A desigualdade social brasileira é fortemente marcada por cortes de raça e gênero, o que contribui para diferentes experiências dessa mazela por parte dos vários grupos marginalizados. Diante desse cenário, a palestra de Giovana Xavier trouxe a necessidade de reconhecermos as contribuições passadas e atuais das mulheres negras à produção intelectual brasileira.

A ocupação do espaço acadêmico por pessoas negras só começou a ser massificada com as políticas de inclusão da última década. Essa primeira correção de uma disparidade histórica no acesso ao conhecimento foi conquistada e não oferecida. Para Xavier, “a chegada dos negros às universidades tem muito mais a ver com lutas históricas do que com um posicionamento radical da comunidade científica”, e alerta que “nas estruturas de poder desses espaços permanece a marginalização e o apagamento da intelectualidade de mulheres negras”.

Essa expansão recente do acesso criou fenômenos interessantes que merecem atenção especial, como pessoas que são as primeiras das suas famílias a cursarem uma faculdade. Sobretudo quando se fala de mulheres nessa situação, é importante entender o valor da representatividade e dos conhecimentos que estas mulheres trazem consigo e que receberam de suas mães e avós. “Através das intelectuais negras criamos pontes entre as histórias que nos constituem e as histórias que produziremos”, destacou Xavier.

Para a palestrante, ainda falta aos espaços acadêmicos internalizar essa necessidade de expandir o conhecimento neles produzidos, a partir de políticas com base na equidade. “Não é sobre simplificar a linguagem, mas passar da teoria para a prática”, analisou.
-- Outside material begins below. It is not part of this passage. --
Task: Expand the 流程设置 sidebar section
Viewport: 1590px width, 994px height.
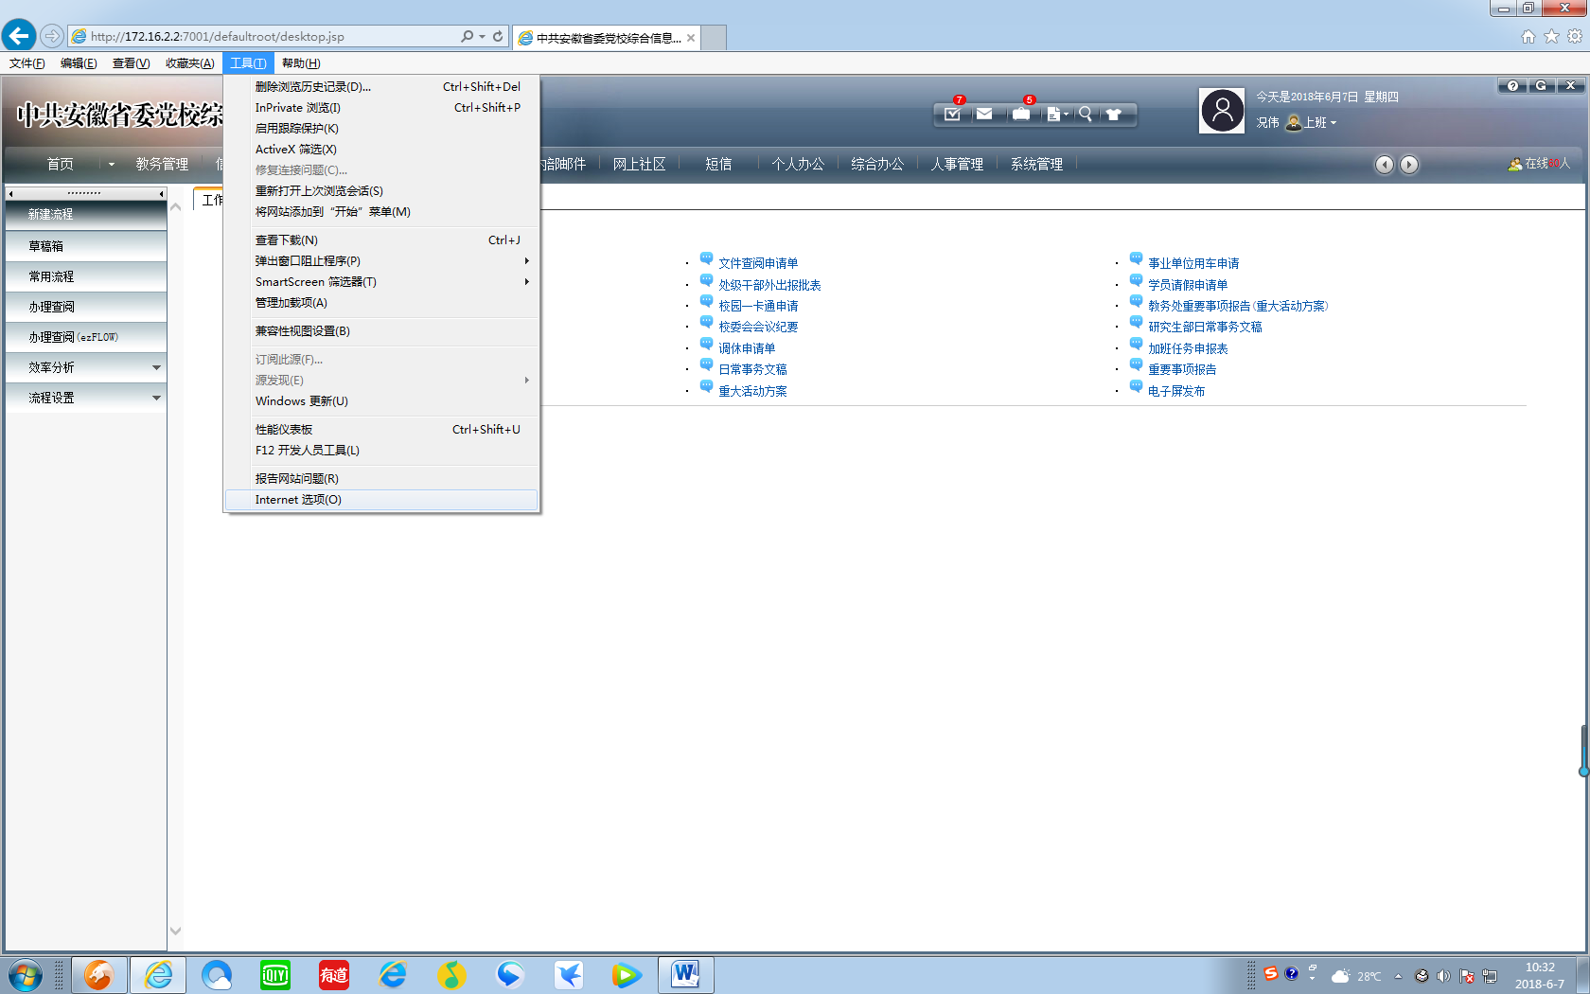Action: tap(86, 398)
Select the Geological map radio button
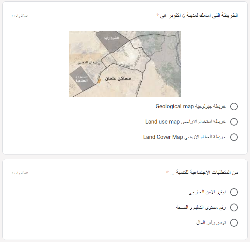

A partir de sua experiência como professora universitária, Xavier avaliou que é preciso compreender as práticas de extensão e diálogo com a sociedade como parte integrante da profissão. “Tem que ser um projeto político de construção de conhecimento conectado à história do povo negro, de criar uma comunidade científica negra no Brasil”.

Desigualdade de gênero: novas formas para antigos fenômenos

A entrada das mulheres no mercado de trabalho é um fenômeno relativamente recente no Brasil. A tendência de crescimento da participação feminina data dos últimos 60 anos, mas não significa que a igualdade de gênero tenha sido alcançada. “Ao mesmo tempo em que as mulheres aparecem trabalhando no espaço público cada vez mais, no espaço privado a desigualdade segue inalterada”, explica Nadya Guimarães.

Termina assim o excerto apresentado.